Marketing on the Quiet Side Streets

Mountains of Arizona
Sunny 71 Degrees
3:27 p.m.

I had to chuckle when I got a Christmas catalog from Amazon in the mail the other day.

Who would have thought the big ecommerce giant would reach people with direct mail. It’s almost as funny as Google® Adwords mailing out postcards years ago to get new customers.

But it’s only funny because of the way our minds have been trained.

When something’s “hot,” everyone is supposed to run there. The gurus make courses about how to navigate the terrain, the advertisers show up in droves and start pouring money into the system.

It’s darn easy to give money to Bookface or LinkedINandTunedOUT or the TweetMachine. But if you can do it, so can everyone else. And that’s why these places are such a noisy mess. It’s so bad in some of them I’d rather not even be SEEN among the junk that is served up in exchange for cash. But it’s easy. So prices are rising, regulations are growing and the normal arc is playing out until some new platform comes on the seen where the masses can go to pay for attention.

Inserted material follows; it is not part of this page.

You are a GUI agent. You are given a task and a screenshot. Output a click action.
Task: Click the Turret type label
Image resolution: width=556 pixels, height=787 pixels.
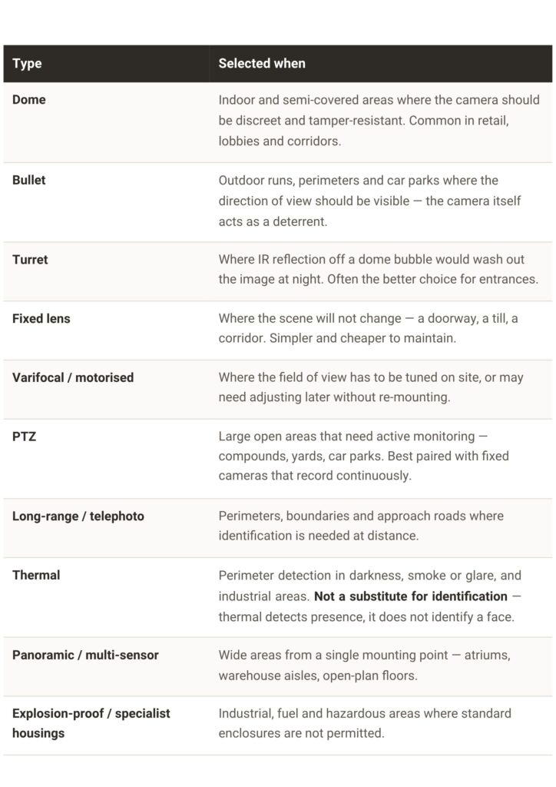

It’s way calmer if you go where people aren’t going. I like direct mail because the mailbox isn’t very crowded these days.

It’s slow, it requires LITTLE to NO daily attention and there’s no one telling you that your ad campaign doesn’t “comply” with some arbitrary set of rules.

It’s easy to follow the masses, but SURELY there are ways to reach the people you want to serve that don’t involve having to jump in with the crowd.